Autre exemple de cercle vertueux incluant l’apiculture, j’ai pu visiter Santropol Roulant (https://santropolroulant.org/fr/ ), une organisation située sur Le Plateau, un quartier alternatif de Montréal. Santropol Roulant est une communauté idéaliste mais aussi une vraie success story. Elle réussit à fédérer un nombre impressionnant de jeunes bénévoles autour d’un projet intergénérationnel: proposer des plats cuisinés à des personnes âgées ou à mobilité réduite qui éprouvent des difficultés à se déplacer. Plusieurs ateliers s’organisent autour de cette mission:

les uns produisent de la nourriture dans le jardin sur le toit ou dans une ferme périurbaine;
d’autres cuisinent des repas sains et équilibrés à partir des récoltes;
d’autres encore prennent en charge la popote roulante et livrent plus d’une centaine de repas par jour à vélo;
un atelier vélo permet les réparations et l’entretien des bicyclettes de livraison mais aussi la formation à l’entretien des vélos et l’entraide démocratique des cyclistes du quartier;
un atelier apiculture permet d’apprendre à s’occuper des abeilles, de produire du miel et surtout de polliniser les cultures.
 
Il faut ajouter un lombricomposteur de belle taille, des cultures de champignons, un magasin qui vend des plats surgelés ou des conserves transformées sur place, sans oublier un service de paniers de légumes bio. Le tout forme une belle énergie inclusive, un réseau de jeunes qui s’investissent pour une cause environnementale et sociale. La recette du succès? Sans doute un contexte porteur et des idées séduisantes. Enormément de jeunes bénévoles sont encouragés par la souplesse du système: chacun s’engage à son échelle, selon ses possibilités et ses compétences. Même un peu de temps une fois par an est apprécié. Seul l’atelier apiculture demande un plus grand engagement. Il y a le sérieux et la longueur de la formation pour devenir apiculteur et la mission qui suit: s’occuper des ruches de la communauté, participer à des actions de sensibilisation ou de démystification, s’engager à parfaire sa pratique apicole urbaine. L’implication est hebdomadaire entre mars et octobre et devient mensuelle entre novembre et février. Le collectif gère moins de 10 ruches Langstroth sur plusieurs sites. Chaque apiculteur formé peut également disposer de ses propres ruches enregistrées auprès de l’administration (https://www.mapaq.gouv.qc.ca/fr/Productions/santeanimale/obligations/abeilles/Pages/Enregistrementproprietairesabeilles.aspx)).

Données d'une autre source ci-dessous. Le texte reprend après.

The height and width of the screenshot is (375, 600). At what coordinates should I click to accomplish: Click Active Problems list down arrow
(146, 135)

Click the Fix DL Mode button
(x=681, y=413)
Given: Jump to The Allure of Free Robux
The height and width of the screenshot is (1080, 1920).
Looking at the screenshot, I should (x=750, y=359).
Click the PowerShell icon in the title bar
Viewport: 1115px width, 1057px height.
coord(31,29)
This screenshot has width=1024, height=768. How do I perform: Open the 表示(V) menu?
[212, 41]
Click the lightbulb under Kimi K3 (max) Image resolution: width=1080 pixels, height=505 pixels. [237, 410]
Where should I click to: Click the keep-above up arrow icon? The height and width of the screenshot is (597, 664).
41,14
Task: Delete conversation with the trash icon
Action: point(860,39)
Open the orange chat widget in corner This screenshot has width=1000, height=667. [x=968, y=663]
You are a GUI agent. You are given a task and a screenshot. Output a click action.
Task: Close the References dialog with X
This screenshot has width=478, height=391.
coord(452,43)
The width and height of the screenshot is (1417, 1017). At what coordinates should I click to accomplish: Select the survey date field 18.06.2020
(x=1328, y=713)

L’organisation en réseau, que ce soit un réseau associatif ou un réseau d’individus, fait que l’apiculture bénéficie d’une excellente intégration. Les apiculteurs montréalais veillent à respecter les contraintes liées à leur activité, sont les premiers défenseurs de la biodiversité des pollinisateurs et s’engagent dans une mission éducative qui inclut la sensibilisation à l’environnement. Enfin, la dimension sociale est très présente à travers des projets bénéficiant à tous types de populations et des interventions dans les écoles et les quartiers pour sensibiliser le plus grand nombre. A Montréal, j’ai visité des ruchers vertueux faits pour échanger, pour rendre des services et créer des petits bonheurs en ville. Une découverte très inspirante!